- **WHAT YOU NEED TO DO**
Write the next part of the passage about testing RMSEA cutoff values, picking up right after its final sentence.

- **PASSAGE**

::::

The outcome measures studied here are the RMSEA point estimates and their associated 90 percent CIs. These values were computed in SAS Version 8 using the computational formulae presented in Browne and Cudeck (1993) based on the maximum likelihood fit function minima calculated by EQS.

The goal of the project is to empirically evaluate the performance of the RMSEA point estimate as well as its joint use with its related CI in assessing model fit. We address three specific research questions: (a) Is there any empirical evidence supporting the use of 0.05 or 0.10 as universal cutoff points? (b) Is there empirical evidence for the use of *any* universal cutoff values? (c) Does the joint use of the point estimate with its associated CI improve model assessment relative to the use of the point estimate alone? To empirically evaluate these questions, we start the analysis with a simple examination of the proportion of models rejected using 0.05 or 0.10 cutoff values of the RMSEA point estimate across different model types, sample sizes, and model specifications. We hypothesize that these cutoff points are arbitrary and expect that the performance of the test will vary by sample sizes, degrees of freedom, and model specifications. Next, we depart from the common approach by examining model rejection rates when the cutoff points used in the test range from 0 to 0.15 with an increment of 0.005. The purpose of this element of the analysis is *not* to propose a new set of cutoff points, but rather to systematically explore the sensitivity of the RMSEA test statistic to the choice of varying cutoff values. To maintain equal model rejection rates, we predict that varying “correct” cutoff points are necessary for models with different experimental characteristics.

::::

- **RECORDED DATA**

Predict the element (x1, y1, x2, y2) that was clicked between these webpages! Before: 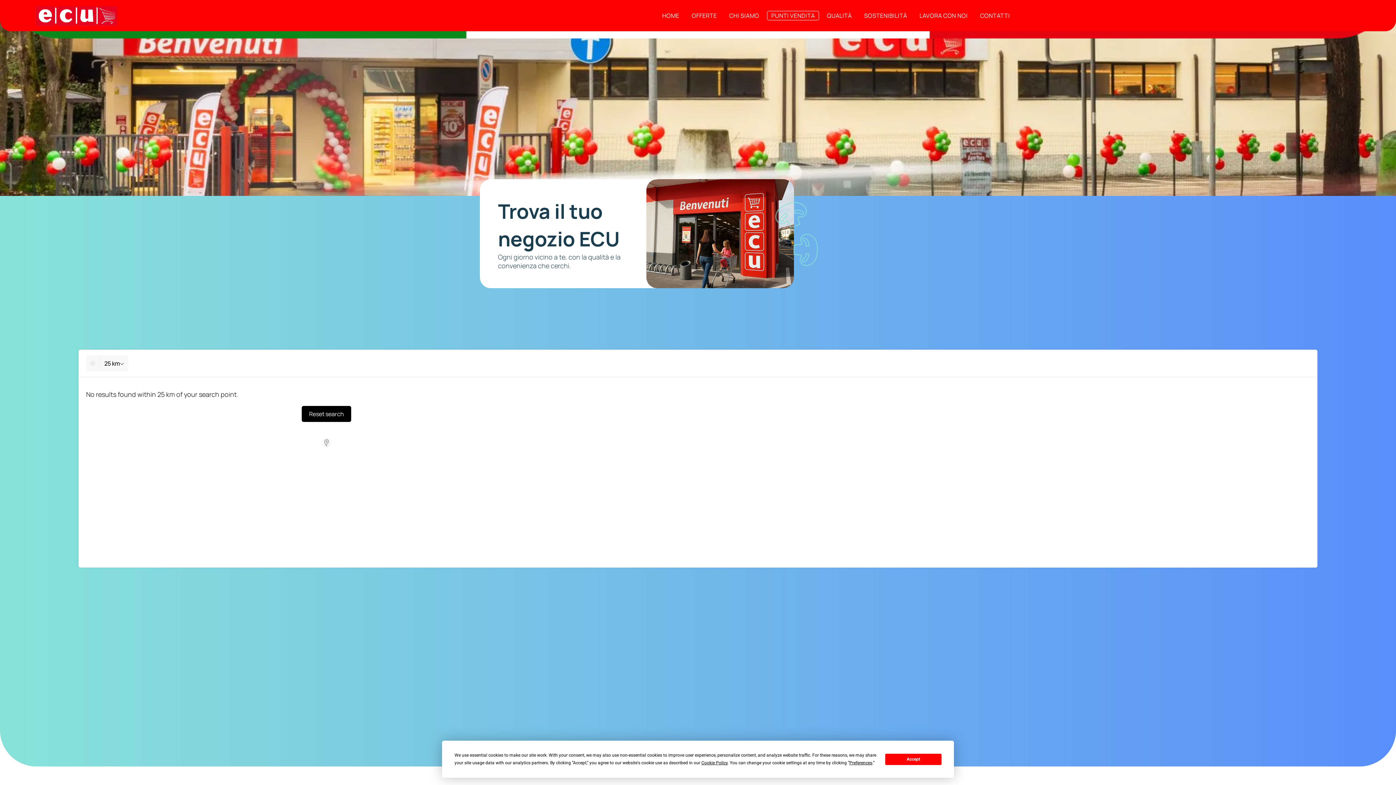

::::

- **TASK ANSWER**
Finally, we examine model rejection rates based on the RMSEA point estimate and its related CI by using the lower and upper bound of the CI in combination with 0.05 and 0.10 as the cutoff values. Although it is widely recognized that the joint use of the point estimate and the CIs provides a more informative view of the RMSEA statistic, we illustrate limitations of this approach when universal cutoff points are applied. Specifically, we utilize two tests: (a) a given model is rejected when the *lower bound* of the CI is *greater than* 0.05 and (b) a given model is rejected when the *upper bound* of the CI is *greater than* 0.10. The first test corresponds to a test of close fit. The second test does *not* correspond to a test of not close fit, which would have rejected a model if the upper bound of the CI is less than or equal to a cutoff point. However, the two tests we consider are consistent in that the rejection of a model indicates a poor fit.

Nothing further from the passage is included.